Your answer should be the exact lines of the data below from the one containing "помощник сметчика (58, 776)" through the one containing "помощник специалиста по охране"; please include nothing else.

[Dataset entries]
Content starts

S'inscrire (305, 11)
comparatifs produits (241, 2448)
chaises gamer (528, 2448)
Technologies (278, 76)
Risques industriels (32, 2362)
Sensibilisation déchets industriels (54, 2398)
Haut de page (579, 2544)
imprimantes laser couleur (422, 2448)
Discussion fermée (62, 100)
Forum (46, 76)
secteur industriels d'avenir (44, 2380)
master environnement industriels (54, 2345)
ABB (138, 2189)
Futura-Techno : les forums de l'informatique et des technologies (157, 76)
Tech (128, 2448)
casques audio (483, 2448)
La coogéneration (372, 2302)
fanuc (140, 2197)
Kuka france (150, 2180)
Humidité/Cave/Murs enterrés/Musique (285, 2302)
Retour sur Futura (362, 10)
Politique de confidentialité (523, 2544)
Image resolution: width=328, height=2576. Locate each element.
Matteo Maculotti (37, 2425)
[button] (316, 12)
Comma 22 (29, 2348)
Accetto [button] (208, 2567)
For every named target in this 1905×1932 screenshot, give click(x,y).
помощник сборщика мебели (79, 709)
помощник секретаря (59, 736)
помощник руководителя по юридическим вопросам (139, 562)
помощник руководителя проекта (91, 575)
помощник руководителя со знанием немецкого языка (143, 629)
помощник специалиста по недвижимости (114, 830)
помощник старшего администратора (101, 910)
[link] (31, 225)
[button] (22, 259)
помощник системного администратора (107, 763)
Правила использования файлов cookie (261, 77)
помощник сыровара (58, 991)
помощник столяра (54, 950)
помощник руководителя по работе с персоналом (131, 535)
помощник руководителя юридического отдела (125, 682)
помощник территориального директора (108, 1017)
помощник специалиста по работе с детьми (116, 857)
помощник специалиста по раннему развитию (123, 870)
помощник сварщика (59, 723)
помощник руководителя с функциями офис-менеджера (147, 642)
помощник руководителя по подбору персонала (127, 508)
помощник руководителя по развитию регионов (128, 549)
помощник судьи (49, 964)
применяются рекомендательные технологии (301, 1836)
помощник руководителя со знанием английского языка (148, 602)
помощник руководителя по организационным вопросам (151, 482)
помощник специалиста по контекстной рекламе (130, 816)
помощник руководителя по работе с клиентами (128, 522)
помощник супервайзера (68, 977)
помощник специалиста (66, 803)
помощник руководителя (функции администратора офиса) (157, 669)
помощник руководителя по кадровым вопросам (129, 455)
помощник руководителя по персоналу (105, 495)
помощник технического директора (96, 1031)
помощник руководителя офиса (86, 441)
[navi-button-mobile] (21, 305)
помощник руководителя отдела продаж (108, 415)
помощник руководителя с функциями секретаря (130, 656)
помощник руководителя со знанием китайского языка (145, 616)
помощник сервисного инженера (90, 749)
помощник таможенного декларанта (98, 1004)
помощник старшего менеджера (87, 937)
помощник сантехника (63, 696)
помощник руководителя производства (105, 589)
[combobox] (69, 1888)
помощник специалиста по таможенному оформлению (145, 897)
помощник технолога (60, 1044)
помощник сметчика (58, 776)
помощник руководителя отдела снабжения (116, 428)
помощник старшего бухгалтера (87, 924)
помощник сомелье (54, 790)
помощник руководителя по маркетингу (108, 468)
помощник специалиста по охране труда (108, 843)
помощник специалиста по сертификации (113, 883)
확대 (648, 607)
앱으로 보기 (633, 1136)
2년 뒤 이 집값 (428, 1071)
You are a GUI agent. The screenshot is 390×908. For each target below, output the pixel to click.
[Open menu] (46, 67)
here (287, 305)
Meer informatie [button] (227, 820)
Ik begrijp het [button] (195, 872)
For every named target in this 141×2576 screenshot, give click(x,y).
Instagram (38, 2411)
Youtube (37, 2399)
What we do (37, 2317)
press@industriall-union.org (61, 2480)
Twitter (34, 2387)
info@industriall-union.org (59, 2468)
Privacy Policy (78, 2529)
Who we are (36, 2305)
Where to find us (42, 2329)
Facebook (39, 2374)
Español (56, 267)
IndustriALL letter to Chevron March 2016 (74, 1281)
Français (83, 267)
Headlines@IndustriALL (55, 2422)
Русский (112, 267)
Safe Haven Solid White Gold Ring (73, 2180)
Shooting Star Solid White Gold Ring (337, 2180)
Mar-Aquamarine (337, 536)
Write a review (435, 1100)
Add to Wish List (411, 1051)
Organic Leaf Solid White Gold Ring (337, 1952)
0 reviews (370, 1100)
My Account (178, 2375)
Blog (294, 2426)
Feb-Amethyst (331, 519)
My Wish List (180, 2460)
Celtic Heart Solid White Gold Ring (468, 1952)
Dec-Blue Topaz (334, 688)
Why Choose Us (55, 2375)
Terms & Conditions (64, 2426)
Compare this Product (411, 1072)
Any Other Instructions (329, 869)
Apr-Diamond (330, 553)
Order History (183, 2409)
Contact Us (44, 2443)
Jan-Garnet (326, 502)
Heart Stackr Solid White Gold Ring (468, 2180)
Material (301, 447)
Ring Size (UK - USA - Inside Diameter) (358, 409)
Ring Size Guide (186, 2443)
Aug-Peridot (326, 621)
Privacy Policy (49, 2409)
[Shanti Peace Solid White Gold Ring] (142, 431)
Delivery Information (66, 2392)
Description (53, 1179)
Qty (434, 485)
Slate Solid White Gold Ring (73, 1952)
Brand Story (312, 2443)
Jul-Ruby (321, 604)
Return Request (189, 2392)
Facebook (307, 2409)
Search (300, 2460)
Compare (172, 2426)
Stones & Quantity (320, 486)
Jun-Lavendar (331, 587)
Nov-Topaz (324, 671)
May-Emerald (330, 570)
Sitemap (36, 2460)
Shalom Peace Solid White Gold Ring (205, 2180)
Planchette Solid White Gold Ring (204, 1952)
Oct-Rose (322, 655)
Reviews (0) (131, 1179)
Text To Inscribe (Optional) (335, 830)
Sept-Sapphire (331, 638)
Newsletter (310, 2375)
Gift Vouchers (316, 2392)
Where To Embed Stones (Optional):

Content ends

EXPECTED ANSWER.
помощник сметчика (58, 776)
помощник руководителя отдела снабжения (116, 428)
помощник старшего бухгалтера (87, 924)
помощник сомелье (54, 790)
помощник руководителя по маркетингу (108, 468)
помощник специалиста по охране труда (108, 843)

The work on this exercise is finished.